Index. 36 pp. About the Author. Jonathan Nitzan teaches political economy at York University in Toronto. Shimshon Bichler teaches political economy at colleges and universities in Israel. [Additional information. Jonathan Nitzan and Shimshon Bichler are also the authors of Capital as Power: A Study of Order and Creorder (Routledge, 2009, xxvi + 438pp.; available on web in .pdf). They maintain an archive of work on the website of York University where about 20 reviews of The Global Political Economy of Israel can be consulted, along with much other material, including the complete text of their most recent book (http://bnarchives.yorku.ca/).] [Critique. Roll over, Marx & Engels, and tell Maynard Keynes the news: Nitzan & Bichler are here!
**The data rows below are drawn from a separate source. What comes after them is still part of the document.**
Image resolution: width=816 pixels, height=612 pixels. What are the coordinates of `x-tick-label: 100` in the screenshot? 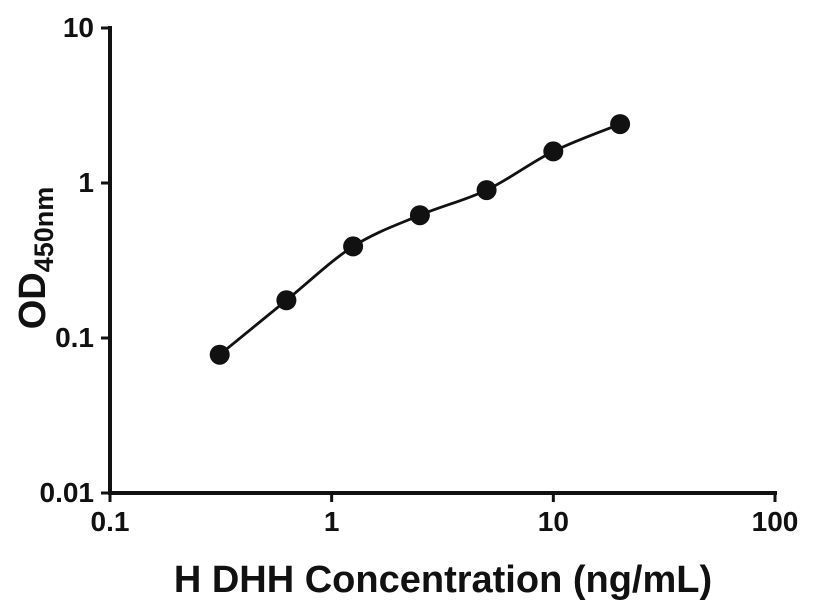 It's located at (776, 522).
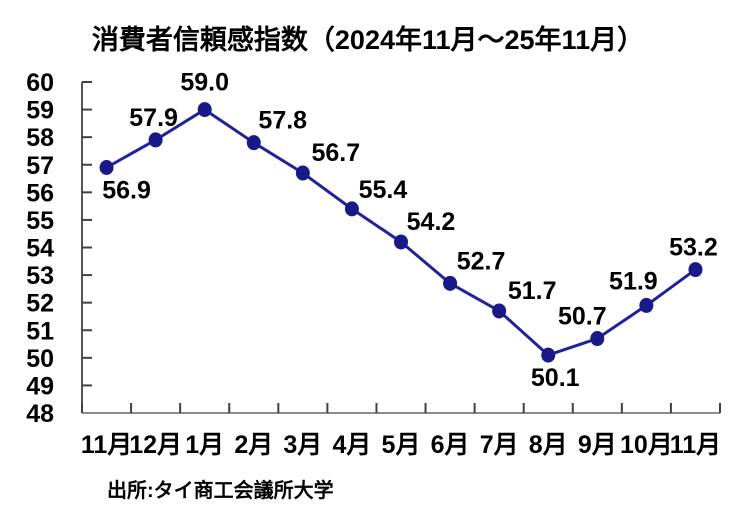  Describe the element at coordinates (582, 317) in the screenshot. I see `data-label: 50.7` at that location.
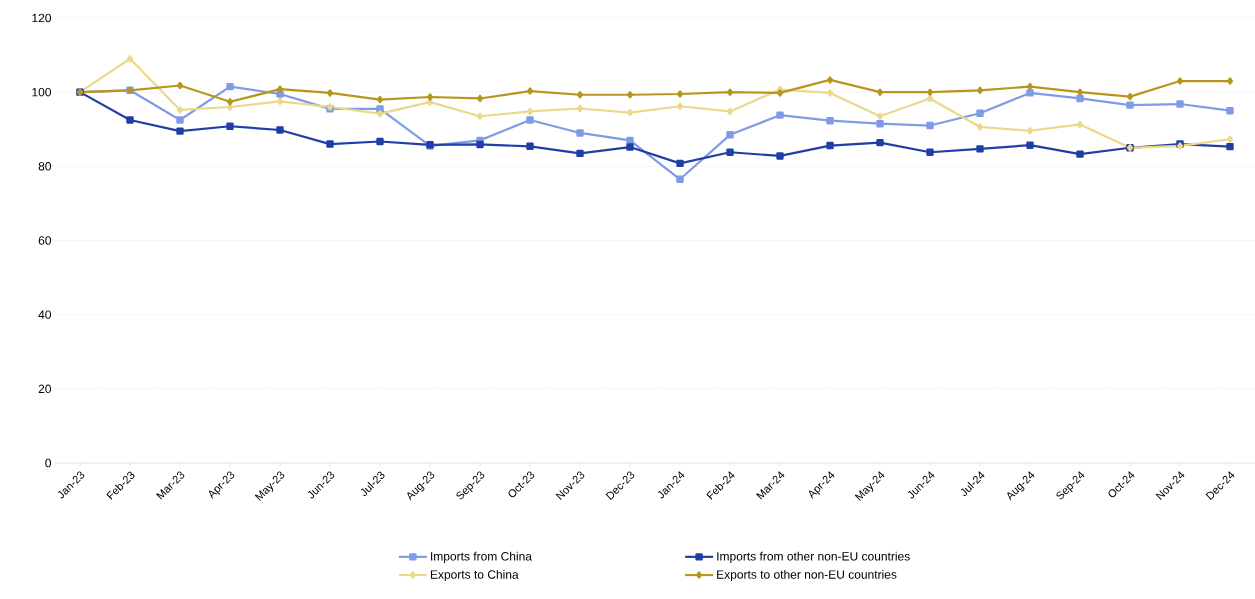 The width and height of the screenshot is (1255, 599). What do you see at coordinates (482, 557) in the screenshot?
I see `legend-label: Imports from China` at bounding box center [482, 557].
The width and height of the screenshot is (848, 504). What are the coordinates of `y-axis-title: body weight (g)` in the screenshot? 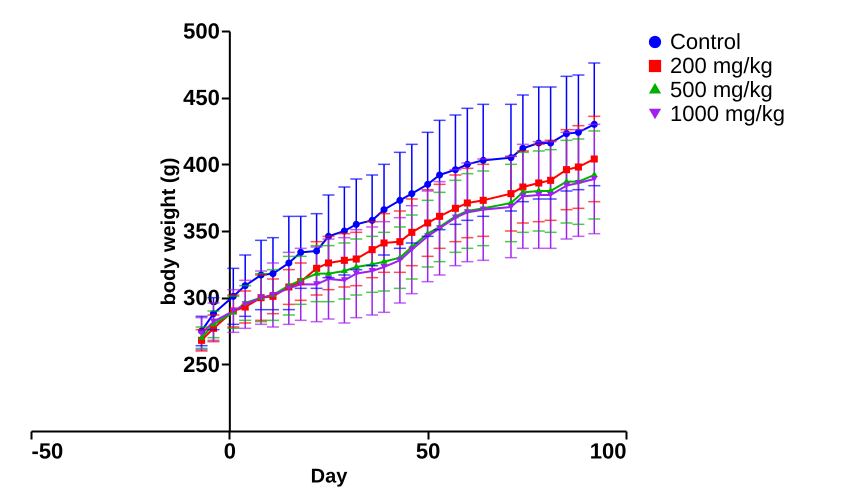 It's located at (169, 232).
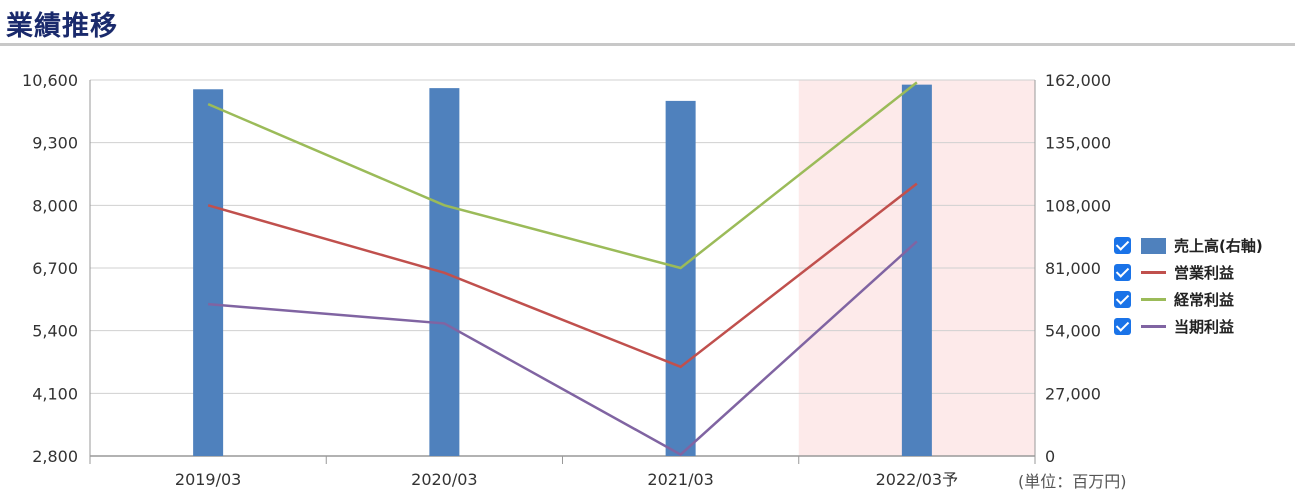  Describe the element at coordinates (1122, 326) in the screenshot. I see `legend-checkbox-net-profit` at that location.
This is a controversial book, but there is no shortage of informed commentators to bestow superlatives upon it. — The Global Political Economy of Israel delivers much more than its title promises. Chapters 1, 2, 4, and 5 (about a third of the book) are general discussions of capital, differential accumulation, stagflation, and the economics of imperialism, respectively. These discussions serve to ground the argument that economics of Israel obeys general principles, and is not, as is usually thought, a special case. (They are developed further in Capital as Power [2009].) — As practiced by Jonathan Nitzan and Shimshon Bichler, economics is not a dismal science. They write in lively prose that is not without humor; e.g.: "[C]apitalism got its first global push in the sixteenth century with the plundering of Caribbean gold, while the United States reached its global economic peak with a bootlegger family in the White House; so it seems only fitting for Israeli transnationalization to be led by heirs of a famous alcohol smuggler [Samuel Bronfman, 1889-1971]

and by cruise ship owners registered in the Caribbean [the Ofers]" (90). They name names and call a spade a spade. — In some parts densely technical (particularly in the discussion of inflation

and stagflation), in other parts journalistic (recent developments in Israeli politics and business), the book is always readable and well documented. Highly recommended.]